7. Seek to Understand Other Points of View. Highly focused individuals often have a distinct vision of how things should be, and often find it hard to slow down to get other perspectives. If this sounds like you, you may be missing out on great ideas that could make the outcome better than on your own.
There’s an old saying, “None of us is as smart as all of us.” The great thing about getting ideas from those around you is while they may or may not be fully baked, they can spark other ideas that can evolve into the solution you’re looking for. The sheer act of brainstorming gets everyone’s creative juices going. In this environment, sometimes seemingly out of nowhere, an idea is born that never would have occurred to you on your own.
8. Get Better at Active Listening. Most of us believe that if someone tells us something, the message has been communicated and received. Unfortunately, most of the time this just isn’t the case. While they know what they were thinking, they may not have communicated it clearly, or you may have not been fully listening.
The human brain fills in the blanks when you don’t pay attention. This is when you miss parts of what is being communicated. The best way to avoid this mistake is to feedback what you heard to the other person. This can clear up many potential misunderstandings. The technique works in reverse as well. The next time you communicate a set of instructions to someone, ask them to repeat those instructions back to you. You will be amazed at how much was missed.
9. Decide on What to Stop Doing. We all have a finite amount of time each day to get work done. We can better manage our time, prioritize things, and so forth, but at a certain point, there’s just not enough time in a day to get it all done.
When you hit these points, and we all do, the solution is to either delegate, or just stop doing certain things. If the task or project is worthy of continuing, then the best solution is to teach someone else and delegate it. But sometimes we just have to take a hard look at it, and in the words of a dear old friend of mine, decide if the “juice is worth the squeeze.”
Are you doing things that just aren’t producing enough value, but are on autopilot? This can apply to your business and private life. If you stopped doing those things, what could you do with the time it would free up?
10. Under-Promise and Over-Deliver. It’s good to get excited about a new product or service. It’s better to be conservative in promising what it can do, or how soon you can deliver it.

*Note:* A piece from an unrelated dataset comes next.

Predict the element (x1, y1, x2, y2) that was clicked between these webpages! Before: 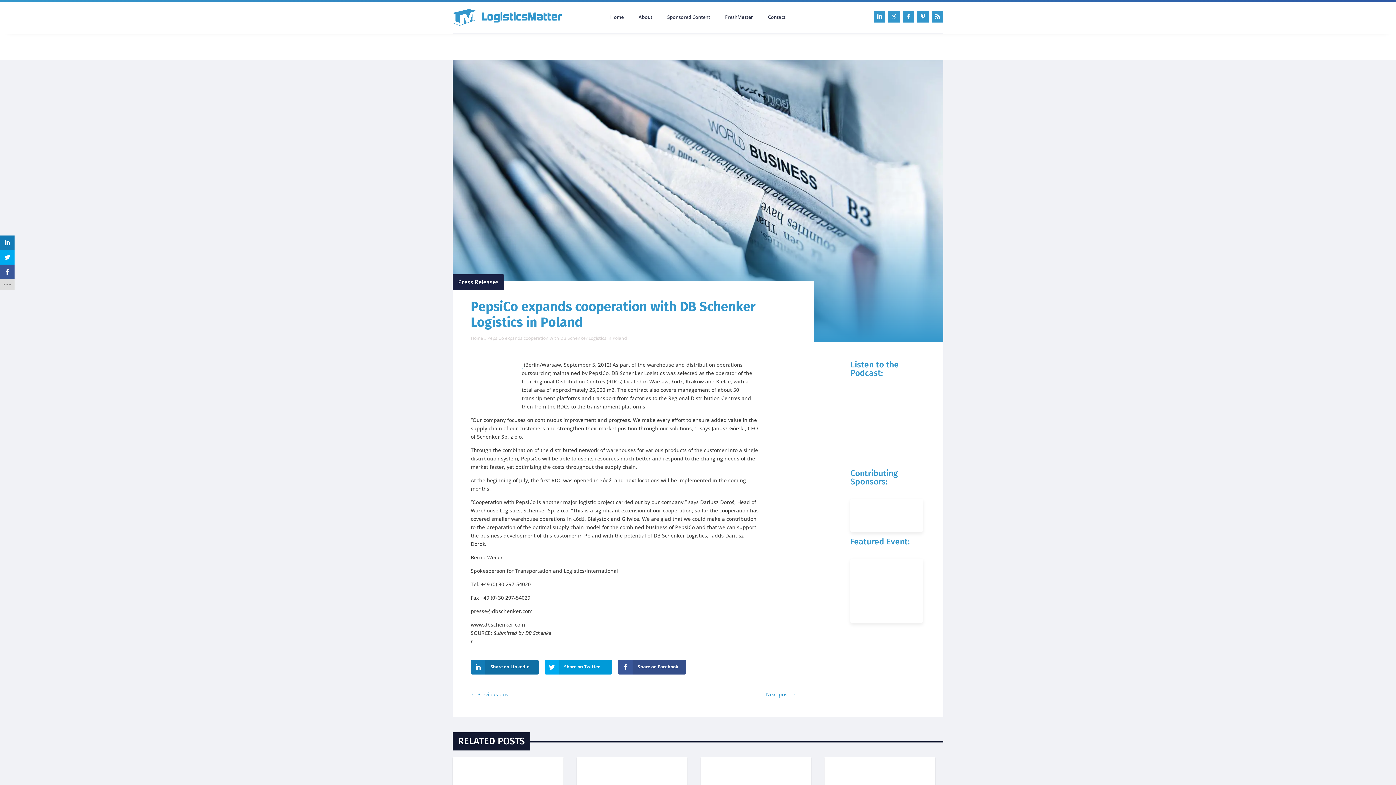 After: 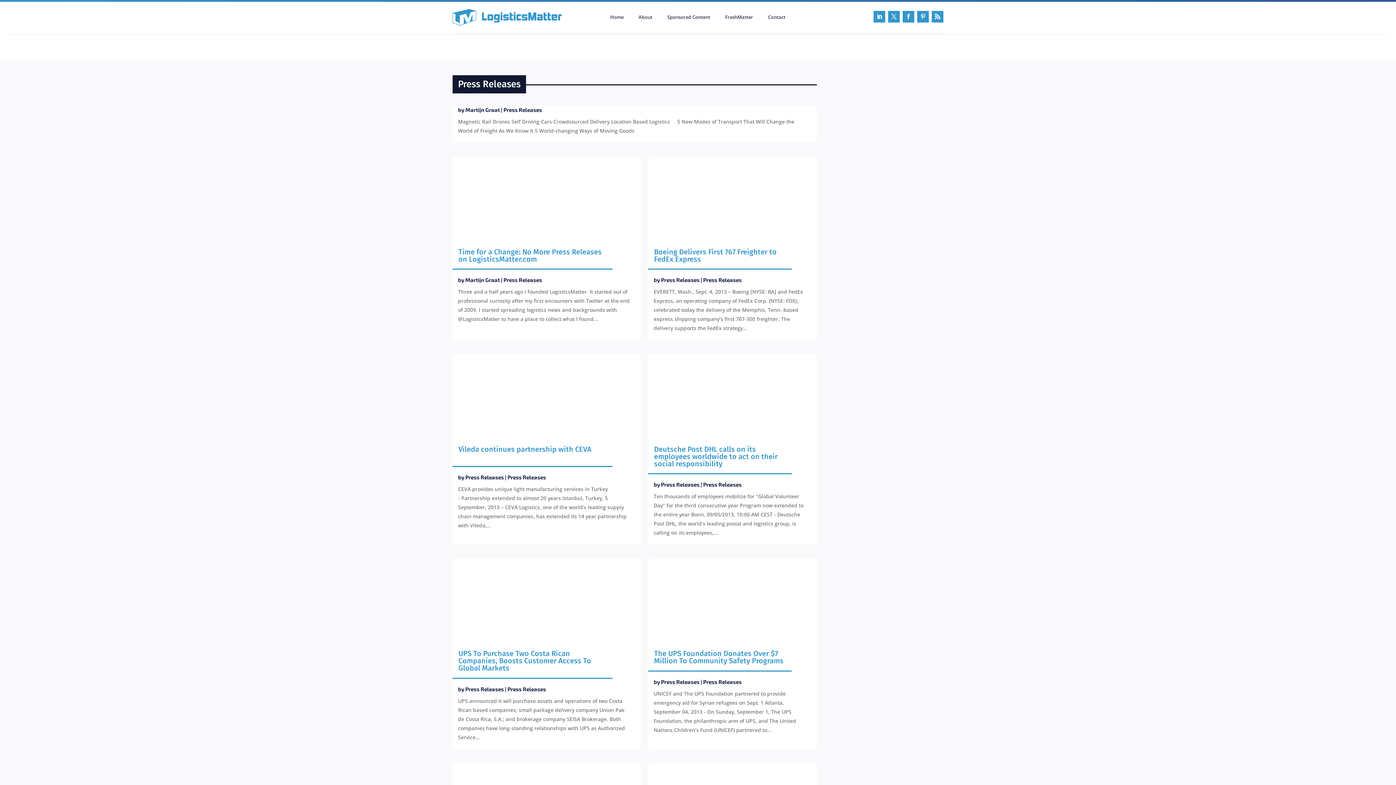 Action: bbox: (458, 278, 498, 286) label: Press ReleasesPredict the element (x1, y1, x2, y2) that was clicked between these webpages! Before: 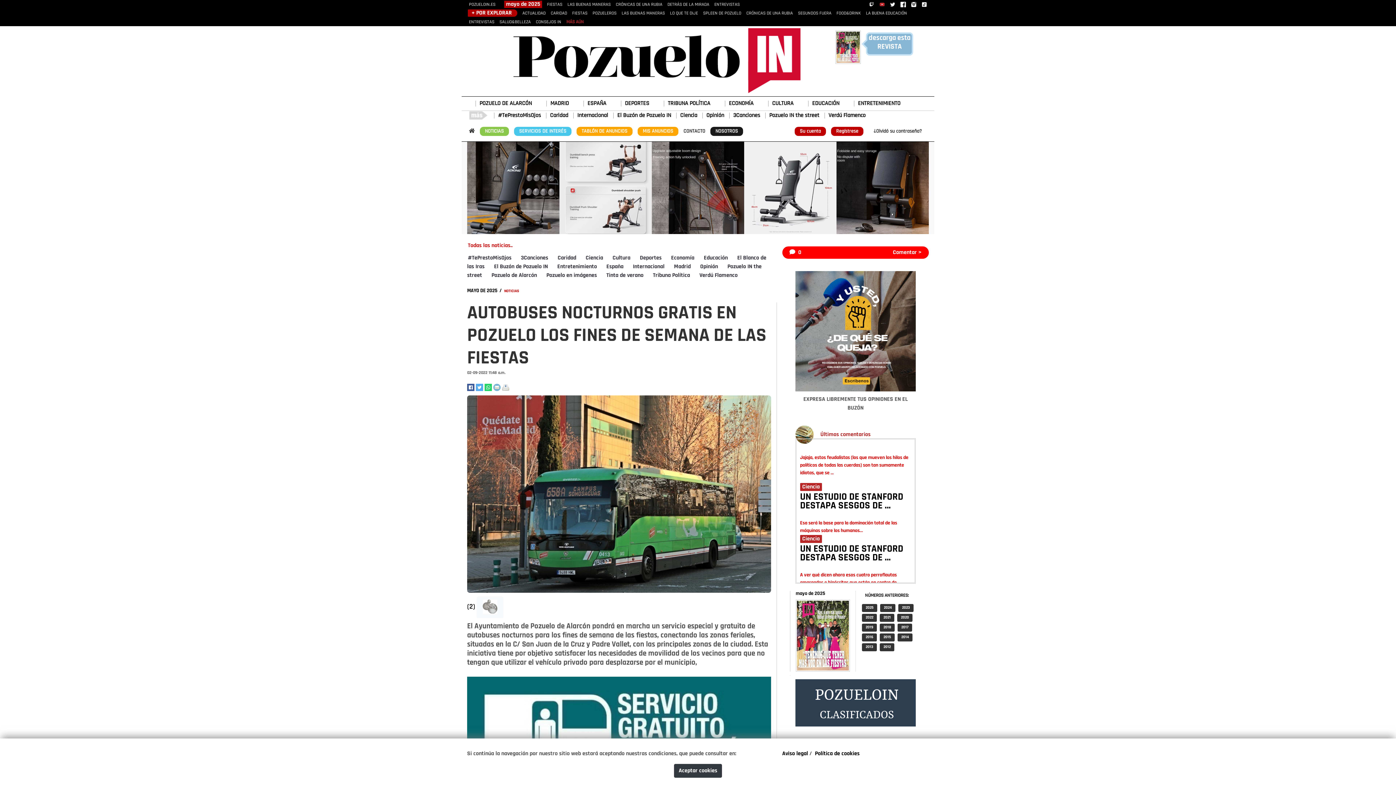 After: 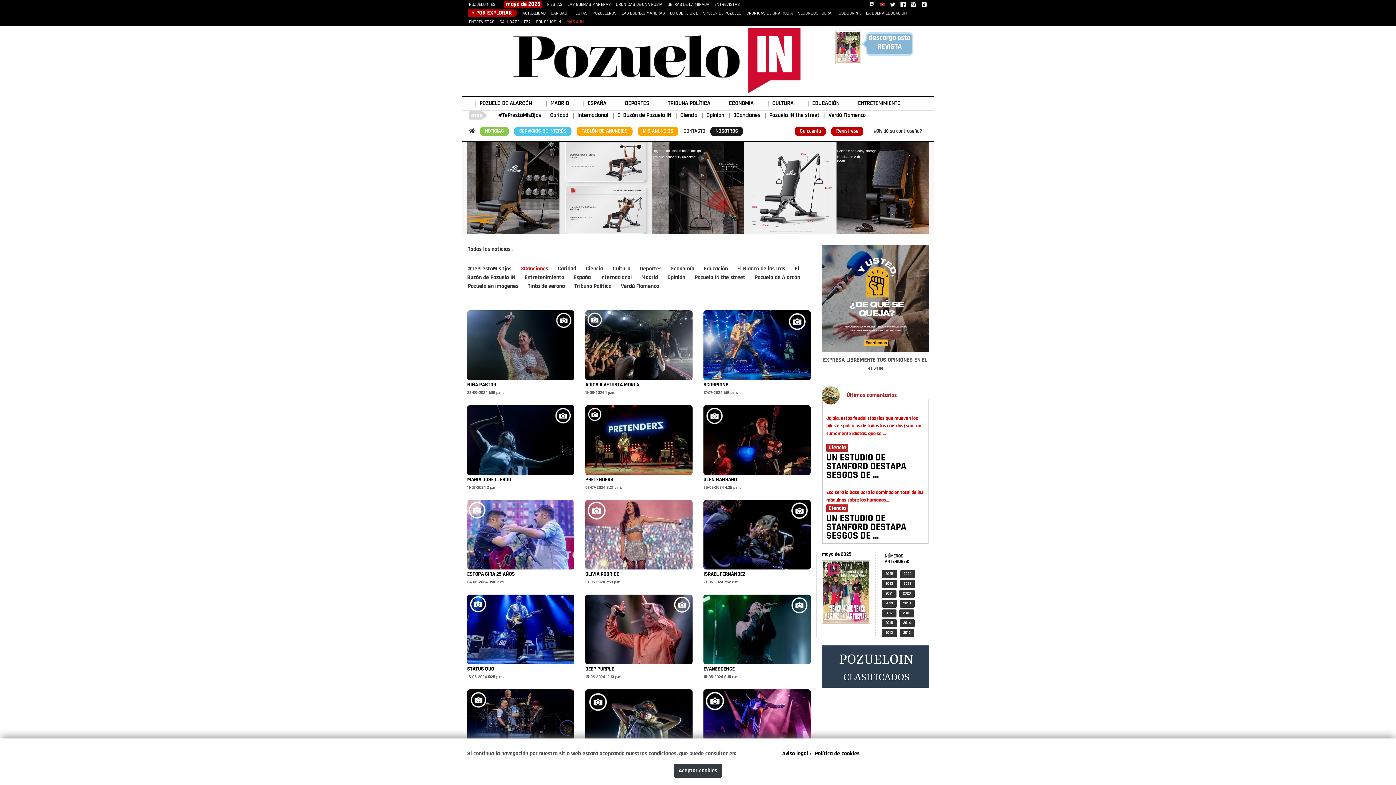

Even if you know it can do more, or it will be better or faster, by slightly lowering expectations, when you exceed it, your customers will be delighted.
The same goes for something that you plan to launch but is not quite ready. It’s better to have all your ducks in a row before you announce it than to let the cat out of the bag early. This way if there are delays or setbacks, you’re not disappointing people. When you do launch, it will truly make the big splash you intended.
I hope one or more of these resolutions work for you, and I wish you a successful, happy, and healthy 2021!